### Instrucciones de trabajo
a) Reproduce literalmente el pasaje del fragmento sobre El deslinde que va entre "El impulso romántico, que" y "estancia en Madrid.", ambos incluidos.
b) Pasa al inglés esta oración del fragmento sobre El deslinde: "El resultado es una obra de complejidad estructural que resguarda en su centro la literatura."

### Fragmento seleccionado
El impulso romántico, que dominó en la primera época, tiende a asumir formas más moderadas. El clásico empieza a pesar cada vez más en la imagen del escritor. El deslinde, como intento formal de señalar los límites, como intento de sistematización teórica en el que cada cosa debe ocupar un lugar, y, a la inversa, cada lugar debe ocuparse de una cosa, es acaso la expresión más acabada de este clasicismo con conciencia de sí.[14]
Las etapas señaladas descansan sobre una amplísima formación filosófica, además de la injerencia de la formación filológica y estilística que Reyes adquirió durante su estancia en Madrid.
En cuanto al tipo textual, El deslinde, al igual que La crítica en la edad ateniense y La antigua retórica, es un tratado. De las obras de Alfonso Reyes, Margo Glantz distingue la “miscelánea”, “texto escrito en que se tratan muchas materias inconexas y mezcladas”,[15] de la “mixtura”, obra unitaria cuyo interior presenta la combinación y mezcla sin perder el arreglo general. A diferencia de sus obras misceláneas de marcado estilo ensayístico con propósito de divulgación y recreación, El deslinde constituye una mixtura en la que a una construcción básica se le agregan ramificaciones que a su vez vuelven a presentar desarrollos derivados. El deslinde ostenta dispendio conceptual pero reserva discursiva; de esta paradoja, que no lo es más que en apariencia, nace la exigencia radical de precisión y de claridad en las ideas. Sebastián Pineda Buitrago, en su estudio La musa crítica. Teoría y ciencia literaria de Alfonso Reyes, encuentra en Jorge Luis Borges y en Alfonso Reyes la presencia americana de Platón y Aristóteles, respectivamente; Borges asciende al último piso de la biblioteca (torre de Babel) donde se encuentran las ideas puras, Reyes trabaja en los andamios de la construcción literaria.[16]
El resultado es una obra de complejidad estructural que resguarda en su centro la literatura. En el interior los capítulos vi –“La ficción literaria”–y vii –“Deslinde poético”– quedan rodeados por los preliminares capítulo i –“Vocabulario y programa”, de carácter aclarativo y conceptual–, el capítulo ii –“La función ancilar”, que revisa los grados de participación literaria del mundo textual no literario– (ambos en la primera parte) y el capítulo iii –“Primera tríada teórica (segunda parte): historia, ciencia de lo real y literatura”–. Se ramifica en los capítulos iv –“Cuantificación de datos”, de carácter discursivo extraño porque se llega a la conclusión de que el criterio cuantitativo es deficiente para aplicarlo a la literatura– y v –“Cualificación de datos”, ampliamente redituable desde el punto de vista literario porque se llega a lo “universal humano”, uno de los rasgos que indican el alcance de la literatura–. Los desarrollos subsecuentes (tercera parte) se ocupan de la tercera tríada teórica (capítulo vii) que en este caso se divide en dos apartados: “A. La matemática” y “B. La teología”.

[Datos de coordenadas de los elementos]
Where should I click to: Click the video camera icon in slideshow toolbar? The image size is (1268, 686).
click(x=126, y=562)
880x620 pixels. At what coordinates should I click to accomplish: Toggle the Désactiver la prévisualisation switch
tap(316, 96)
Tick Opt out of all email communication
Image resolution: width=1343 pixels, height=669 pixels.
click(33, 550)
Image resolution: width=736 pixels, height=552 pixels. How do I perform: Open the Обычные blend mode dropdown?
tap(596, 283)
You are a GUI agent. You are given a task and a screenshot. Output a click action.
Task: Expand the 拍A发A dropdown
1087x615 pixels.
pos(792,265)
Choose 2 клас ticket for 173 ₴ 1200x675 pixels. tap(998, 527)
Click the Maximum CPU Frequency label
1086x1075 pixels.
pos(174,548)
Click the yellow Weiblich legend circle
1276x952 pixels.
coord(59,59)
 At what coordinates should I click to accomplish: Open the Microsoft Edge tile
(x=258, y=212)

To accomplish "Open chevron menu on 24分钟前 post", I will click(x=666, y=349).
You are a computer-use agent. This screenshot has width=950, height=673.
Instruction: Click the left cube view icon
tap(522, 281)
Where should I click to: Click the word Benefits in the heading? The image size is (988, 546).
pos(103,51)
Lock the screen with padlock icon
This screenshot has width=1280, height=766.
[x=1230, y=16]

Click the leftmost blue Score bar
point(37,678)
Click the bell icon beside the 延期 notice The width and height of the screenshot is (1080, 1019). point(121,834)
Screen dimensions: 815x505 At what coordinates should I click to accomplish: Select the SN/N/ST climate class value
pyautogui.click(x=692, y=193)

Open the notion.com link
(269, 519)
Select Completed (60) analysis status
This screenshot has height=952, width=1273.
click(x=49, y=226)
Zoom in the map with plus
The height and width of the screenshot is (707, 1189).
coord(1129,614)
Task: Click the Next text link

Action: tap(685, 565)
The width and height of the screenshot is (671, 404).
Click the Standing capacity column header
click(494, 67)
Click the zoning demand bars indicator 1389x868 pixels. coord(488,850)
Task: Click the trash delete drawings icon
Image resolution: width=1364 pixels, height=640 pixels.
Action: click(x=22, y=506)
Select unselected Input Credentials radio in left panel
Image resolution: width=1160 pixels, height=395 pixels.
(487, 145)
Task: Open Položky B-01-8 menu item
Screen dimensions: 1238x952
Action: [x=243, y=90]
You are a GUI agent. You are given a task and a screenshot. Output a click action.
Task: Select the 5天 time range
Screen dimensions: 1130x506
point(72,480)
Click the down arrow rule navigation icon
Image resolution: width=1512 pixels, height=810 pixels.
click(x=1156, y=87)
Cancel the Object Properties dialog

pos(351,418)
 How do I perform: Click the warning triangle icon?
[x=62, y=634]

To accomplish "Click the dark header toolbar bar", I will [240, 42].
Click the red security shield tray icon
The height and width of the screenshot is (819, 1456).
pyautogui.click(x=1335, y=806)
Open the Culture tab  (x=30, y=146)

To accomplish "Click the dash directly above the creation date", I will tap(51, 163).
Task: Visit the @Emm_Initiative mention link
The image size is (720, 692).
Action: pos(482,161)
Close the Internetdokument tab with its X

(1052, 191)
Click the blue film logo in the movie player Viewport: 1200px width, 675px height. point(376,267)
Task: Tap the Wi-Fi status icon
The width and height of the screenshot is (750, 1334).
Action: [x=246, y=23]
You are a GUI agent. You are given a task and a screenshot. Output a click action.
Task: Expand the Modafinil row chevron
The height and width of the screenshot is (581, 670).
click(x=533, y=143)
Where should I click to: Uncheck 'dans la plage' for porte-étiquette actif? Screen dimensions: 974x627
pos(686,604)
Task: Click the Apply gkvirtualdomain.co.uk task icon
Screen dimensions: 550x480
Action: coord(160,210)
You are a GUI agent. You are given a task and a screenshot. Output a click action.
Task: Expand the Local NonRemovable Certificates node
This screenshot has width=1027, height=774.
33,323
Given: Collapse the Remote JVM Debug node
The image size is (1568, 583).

### Respuestas esperadas
a)
El impulso romántico, que dominó en la primera época, tiende a asumir formas más moderadas. El clásico empieza a pesar cada vez más en la imagen del escritor. El deslinde, como intento formal de señalar los límites, como intento de sistematización teórica en el que cada cosa debe ocupar un lugar, y, a la inversa, cada lugar debe ocuparse de una cosa, es acaso la expresión más acabada de este clasicismo con conciencia de sí.[14]
Las etapas señaladas descansan sobre una amplísima formación filosófica, además de la injerencia de la formación filológica y estilística que Reyes adquirió durante su estancia en Madrid.

b) The result is a work of structural complexity that keeps literature at its center.